The April article from the “Calendar of the Tester” series is devoted to metrics. Kirill Ratkin, Kontur.Externa tester, will tell you how to increase the effectiveness of testing with their help and not go to extremes.
How often do you have to evaluate something? Probably every day. Good or bad weather today, whether the cat behaves tolerably, whether you like this shirt. At work, you assess your goals and results: this is done well, and here you can do better. Such assessments are often based on subjective feeling. But these estimates can not improve the efficiency of processes, and need more detail. Then metrics come to the rescue.
How can you characterize your workflows and practices? They are good? Bad? How much? Why do you think so?
I can’t hold back and quote Lord Kelvin’s words:
“If you can measure what you are talking about and express it in numbers, then you know something about this subject. But if you cannot express it quantitatively, your knowledge is extremely limited and unsatisfactory. ”

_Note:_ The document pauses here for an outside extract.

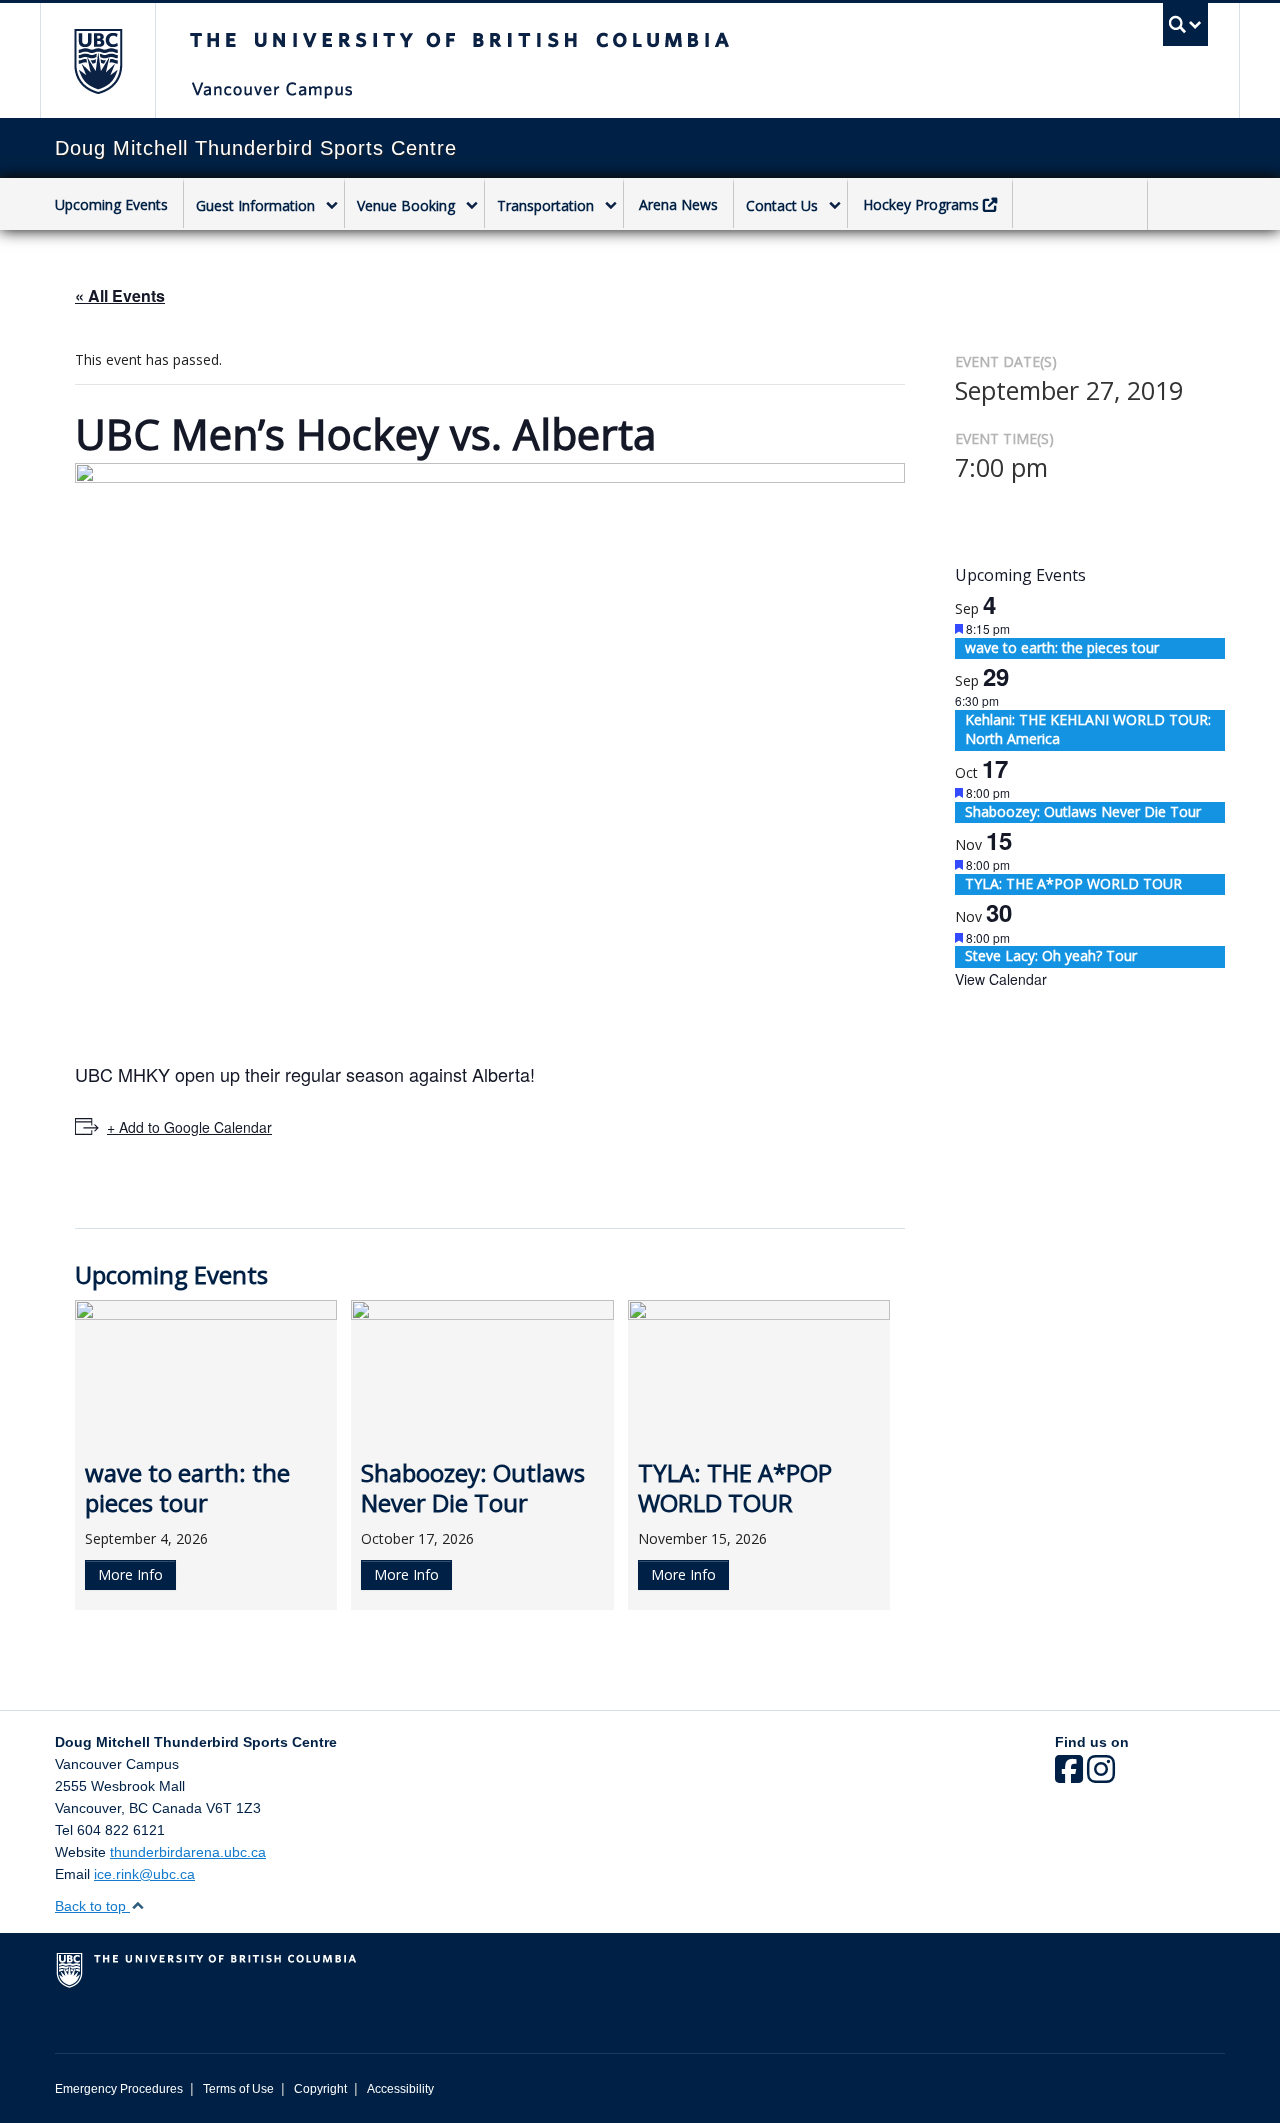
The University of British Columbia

No process can be considered mature until it becomes transparent and manageable.
I have seen two extremes:
The truth, as always, is in the middle. To get closer to it, you need to understand the fundamental thing: metrics are not a tribute to fashion and not a panacea for bad processes. Metrics are just a tool, and the results of the work of this tool are not an end in itself, but only some basis for further steps.
Metrics are needed for:
Properly gash metrics is not easy. First, you need to clearly describe the causal relationships, identify all the factors influencing the process, and give them your weight. Secondly, to technically implement the collection itself.
If you are going to enter metrics in autotests, you need to understand why it is for you.
The specifics of our autotests:
We spent a lot of energy on maintaining stability and speed, and even appointed a duty officer for autotests. When we no longer understand how good or bad everything is, how much resources we spend on it, we began to envelop our system with metrics.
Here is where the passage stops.